In a crowded marketplace, it is no surprise that brand teams face an overwhelming number of agencies to choose from. From boutique shops to global organizations, from specialized firms that focus on targeting a niche audience to giants with a portfolio that ranges across a multitude of industries, the potential list of agency partners could stretch for miles.
Knowing that each agency’s attributes will impact the work produced and the relationship with marketers, a criterion that must be addressed centers on how to select one partner from a large pool of candidates. Doing your homework right will increase the chances of having a long and fruitful relationship with the agency, and to begin with an open mind, learn about the numerous options available, and make sure that each decision is backed with information when narrowing down the list of agencies.
Key to eliminating agencies from consideration is asking the right questions at the right time. To add structure to this exercise, marketers should take into consideration a three-phased approach.
Phase 1: Determining your prerequisites
The changes in technology and social media, as well as the inception of new agencies and fresh creatives in the field, both marketers and agencies, when first conducting an agency selection process, will be unfamiliar with the other. Even for partnerships that have lasted for years, how a team will work to fulfill the demands of each unique marketing objective is likely to remain an unknown when candidates are first introduced to the selection process and criteria. Thus, to start, it is important for marketing teams to ensure that each agency on their list is able to meet the fundamental needs of the project(s), from both a capability and policy perspective.
As a first step, businesses need to look outwards to ensure that the agencies have the capabilities and experience to handle a specific project. In addition, organizations should also look inwards to make sure that their budget and products are in line with the agency’s size and specialties. For instance, while certain agencies are famous for their award-winning ads, they may not have the resources to scale up for a larger global project, while a small startup client may not want to work with a large, traditional agency. Certain products or agencies cater to a niche target; thus, brand teams need to assess an agency’s current client’s and campaigns. A pharmaceutical company looking to reach out to patients should not hire an agency whose expertise lies in communicating with healthcare professionals.
Businesses should also ensure that there are no conflicts of interest that exist with the agency’s current and future client base. Even if a company has the capabilities, experience, and right profile, they may already be working for another competitor.
In short, to start trimming down a list of potential agency candidates, marketers should evaluate the basics. Removing those that do not immediately qualify will save everyone time in the long run.
Recommended procedure: Marketers can obtain this information through an introductory phone conversation or with an RFI.
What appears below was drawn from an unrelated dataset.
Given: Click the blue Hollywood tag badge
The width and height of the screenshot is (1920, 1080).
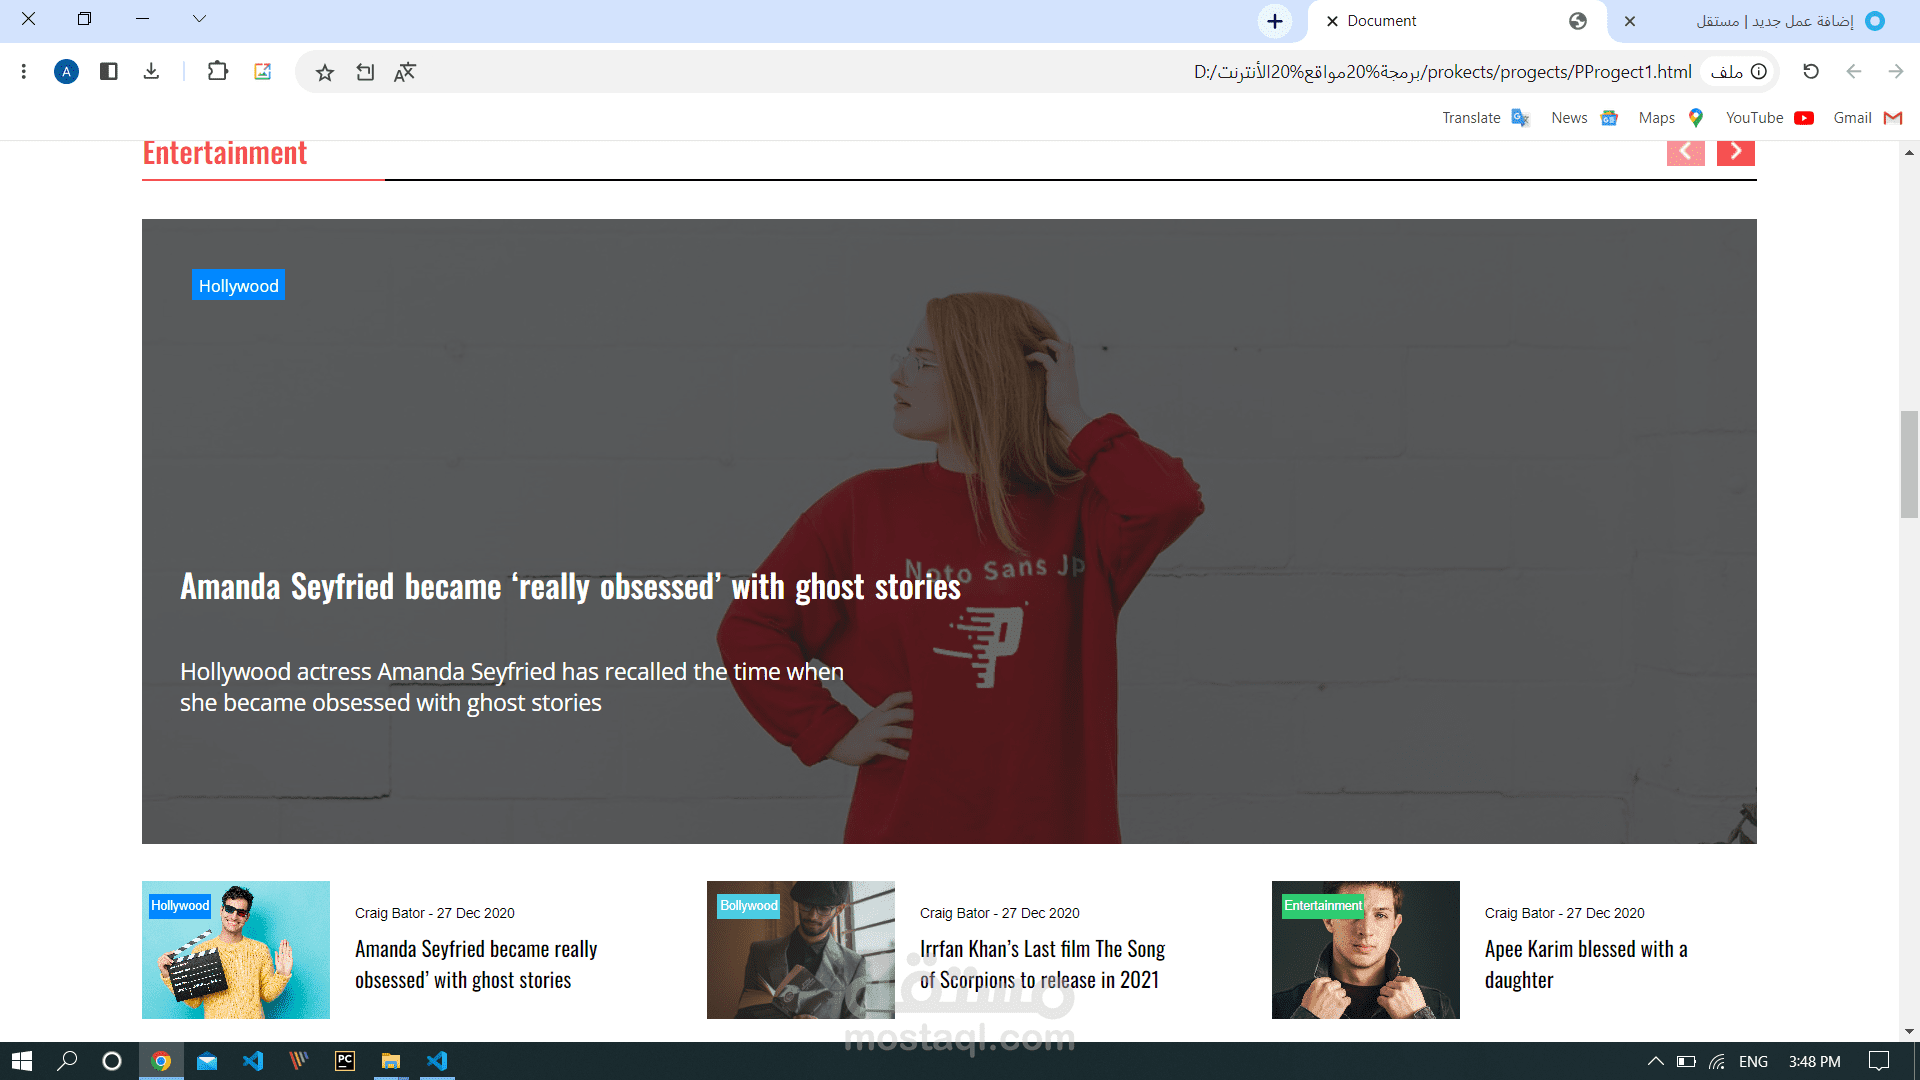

Phase 2: Aligning values and insights
Once the qualified agencies are determined, marketers should further refine their list by assessing whether the candidates would be a good fit for the needs of a certain project. Each agency will work to tailor their approach to the objectives of the client. To differentiate one shop from the other, marketers should take this opportunity to explore their candidates’ strategic approach, methodology, and proposed tactics, as well as the team’s creative thinking, expressed through deliverables such as recommended implementation plans or tissue presentations to app mock ups. And, to ensure that shops do not win simply because they are the flashiest, ask the agencies what metrics they use to make sure promises are delivered, and what happens when there is a mistake. The purpose of this phase is not to make the agencies produce a finished advertisement, but rather, to learn about how they think and whether their values and philosophy will benefit the client, and remove from consideration shops that are perceived to be less than a good fit.
Other factors to weigh are how well the individuals of each party will interact and whether there will be positive chemistry or debilitating clashes of personalities. Getting to know the leaders of the organization, account managers, and key developers, creatives, and other important members from both parties will be critical when narrowing the list of agencies.
Recommended procedure: RFP, but key to this is the submission of a detailed strategic/creative proposal. Furthermore, the client should consider the option of holding a pitch presentation, and providing the agencies the opportunity to express their strategic approach and ideas in person. This will also be a key chance to meet to determine whether there is chemistry for both the marketing team and the agency.
Phase 3: Due diligence
As a result of the discussions that take place during a pitch presentation, it is common for additional questions to arise, or for brand teams to be sitting on the fence between the two top finalists. Marketers may want to take another chance to investigate before making their final decision and ask the agency to revise their proposal based on the insights and ideas generated during contact with the client. The last deliberations may also be accompanied by a visit to the agency, which would provide valuable information on how the organization operates on a typical day, and to meet additional team members and gain a more genuine sense of the agency’s culture. Reference calls can also help provide brand teams a fresh perspective on how the agency operates.
Recommended Procedure: revised proposals, agency onsite visits, and reference calls all provide more information on the agency and help marketing teams determine their top finalists.
In general, one method to finding a fitting agency partner is to take a measured approach in narrowing a list of various options. In taking into consideration a three phased approach, by first determining basic qualifications and then delving deeper into the team’s thinking and cultural alignment, and finishing with examining different perspectives, marketers can avoid jumping to hasty conclusions and risking the waste of time and money when committing its resources on a critical aspect of their business.